# Two of my bikes.



## Jimendel (Dec 23, 2019)

About a '73 Tokyo made Bridgestone. Was really rough, but I liked it. Not original- I replaced a bunch of steel parts with aluminum, but the fenders were OE. 





Always liked the look of English 3-speeds. This is kind of a tribute. It's about an '89 World Sport, found at a swap meet. It was a mint condition garage queen with flat original tires. I put the fenders, saddle and bars on it.


----------



## juvela (Dec 23, 2019)

-----

Thanks very much for sharing these two fine projects!    

Do you have any "as found" images of the Bridgestone you can post?

Happy Holidays  
-----


----------



## bulldog1935 (Dec 23, 2019)

here's my buddy's World Sport custom, using a 2-speed SRAM rear hub


----------



## Jimendel (Dec 23, 2019)

juvela said:


> -----
> 
> Thanks very much for sharing these two fine projects!
> 
> ...




Here's the Bridgestone as found:


----------



## Eric Amlie (Dec 24, 2019)

Quite the granny gear on the as found Bridgestone, or is the chain off the sprocket?


----------



## Jimendel (Dec 24, 2019)

Eric Amlie said:


> Quite the granny gear on the as found Bridgestone, or is the chain off the sprocket?



I think the original five speed freewheel was about 14-28. I replaced it with a 7 speed.


----------



## bulldog1935 (Dec 24, 2019)

'77 Raleigh GP with 52/42T rings came with a 14-34t 5-sp freewheel.

I never worked out a gear-inch chart, but it didn't take me long to replace it with a 14-26t.

but I think he was asking about your tiny chainring - with front and rear, that's well under 20 gear-inches.

Here's 23 gear-inches, with 26T granny ring and 30t big rear cog


----------



## Goldenrod (Dec 25, 2019)

Great cheap rides.  I never got into the mountain bikes.


----------



## non-fixie (Jan 4, 2020)

Jimendel said:


> Here's the Bridgestone as found:
> 
> View attachment 1114030




Really cool touring bike. Looks to be well thought out and very comfortable for long rides.
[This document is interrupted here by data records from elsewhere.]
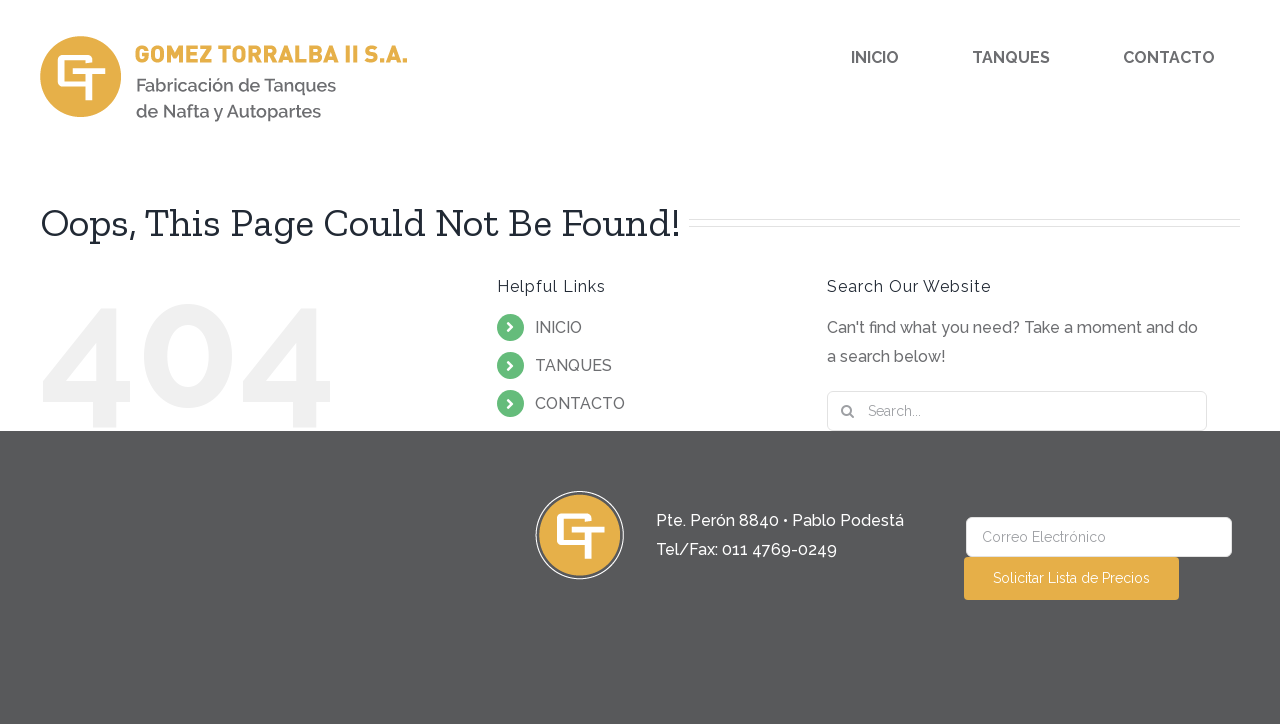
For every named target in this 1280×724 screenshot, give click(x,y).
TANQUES (573, 365)
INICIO (558, 327)
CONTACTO (580, 403)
Love the way the front rack follows the shape of the front light.


----------



## bulldog1935 (Jan 5, 2020)

Through the 50s to today, the Japanese are really influenced by the French.
I agree with them to the point my '57 and '74 Raleigh club racers are also built very French.
Here's a current Cycles Grand Bois Type ER (Randonneur) example


----------